### WRITTEN REQUEST
Copy the lines of the entries below word for word, without the pictures.

(Stored data entries)
• • • • • • •

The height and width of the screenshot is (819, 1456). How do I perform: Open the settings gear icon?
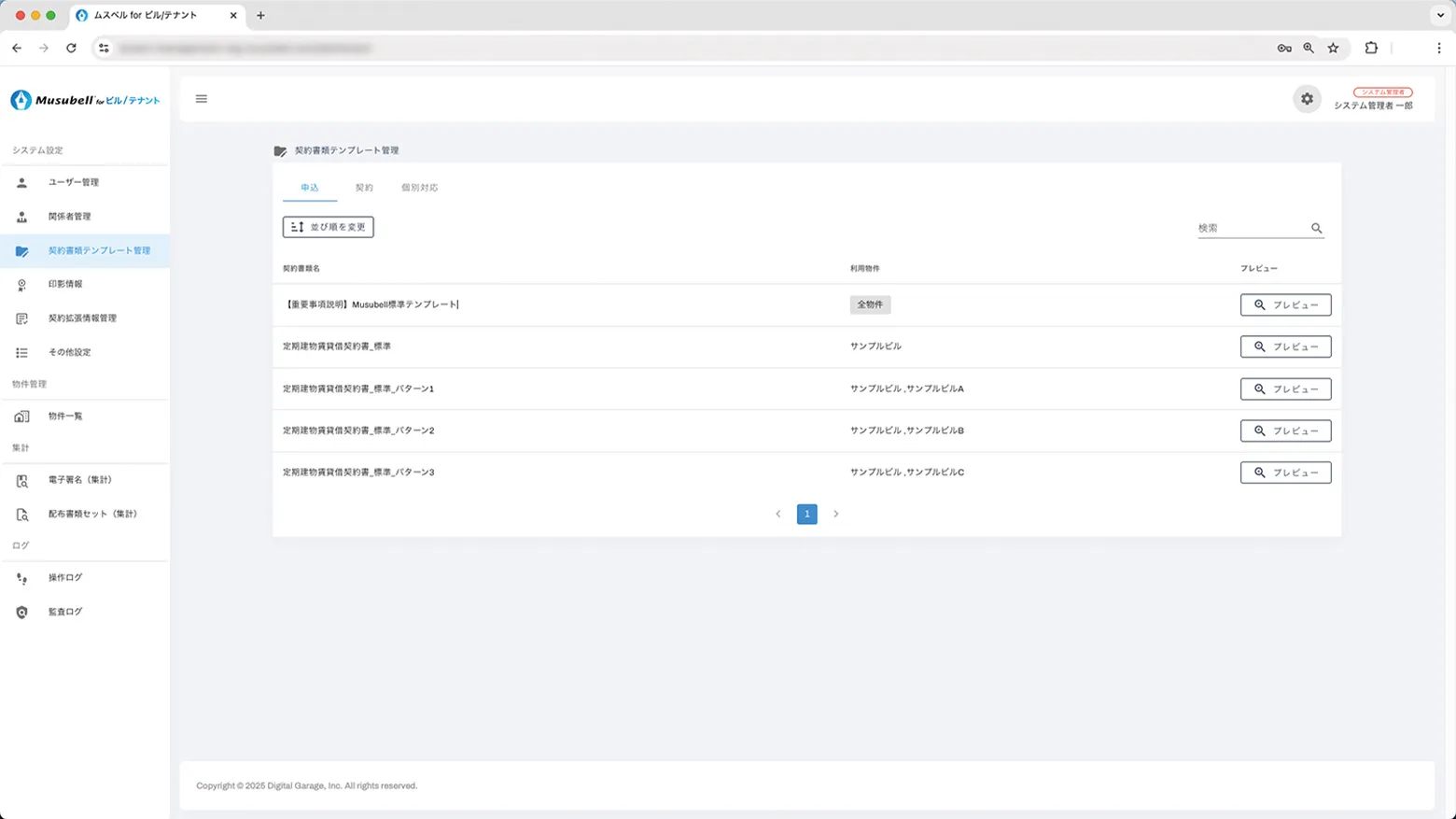(1307, 99)
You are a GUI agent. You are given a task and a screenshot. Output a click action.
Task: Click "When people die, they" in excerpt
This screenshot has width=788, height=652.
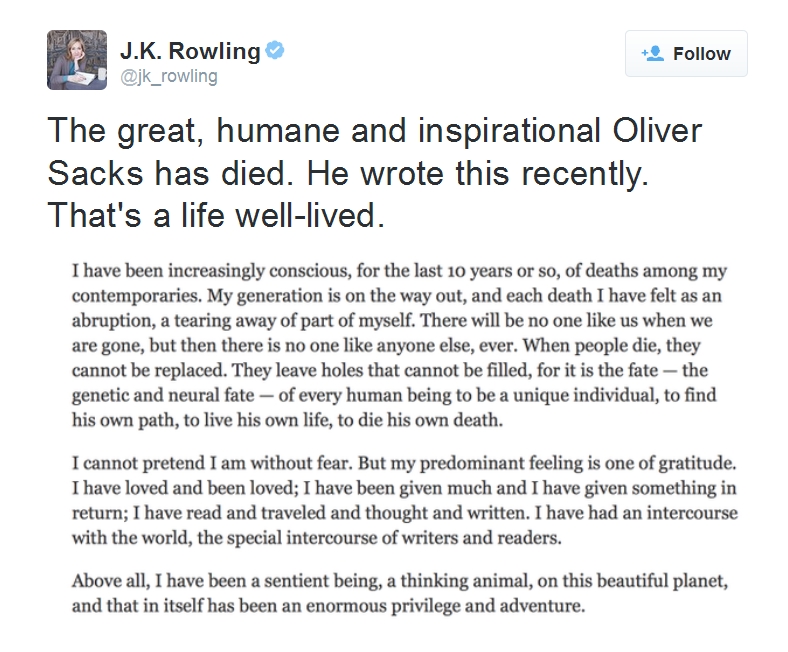[x=612, y=345]
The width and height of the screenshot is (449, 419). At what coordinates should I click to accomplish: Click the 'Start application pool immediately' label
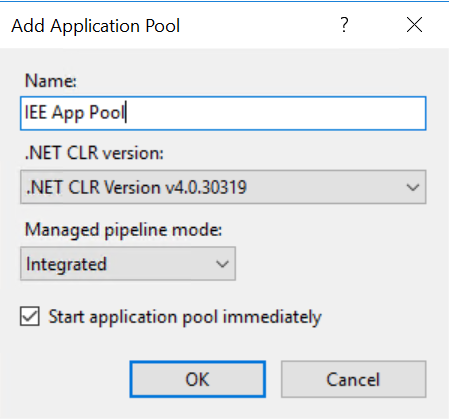tap(185, 317)
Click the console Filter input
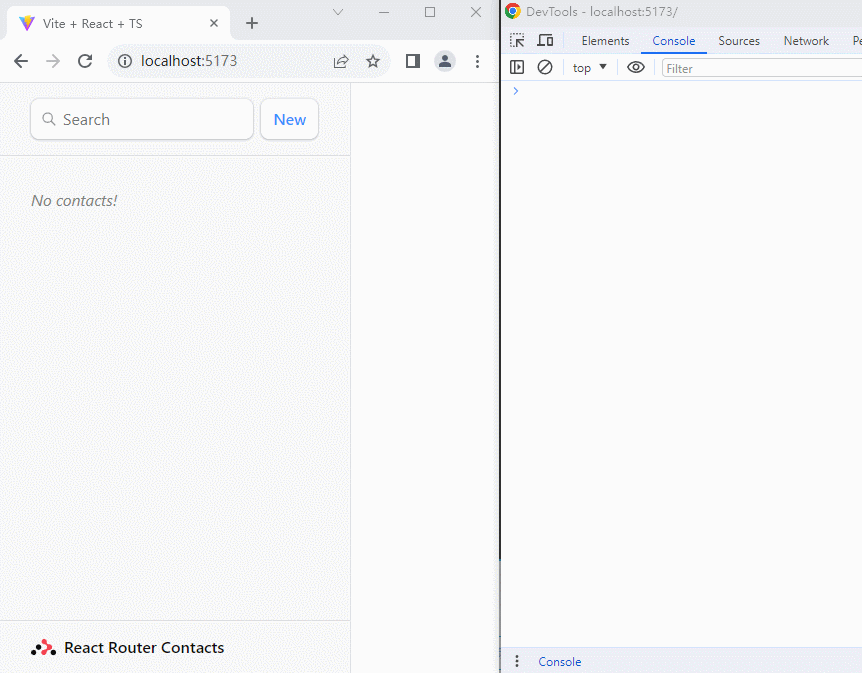The image size is (862, 673). coord(760,68)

• • • • • • •

### FINISHED EXERCISE
The height and width of the screenshot is (819, 1456). How do I perform: Open the settings gear icon?
(1307, 99)
You are a GUI agent. You are given a task and a screenshot. Output a click action.
Task: Click "When people die, they" in excerpt
This screenshot has width=788, height=652.
[x=612, y=345]
The width and height of the screenshot is (449, 419). At what coordinates should I click to accomplish: Click the 'Start application pool immediately' label
tap(185, 317)
Click the console Filter input
The image size is (862, 673). coord(760,68)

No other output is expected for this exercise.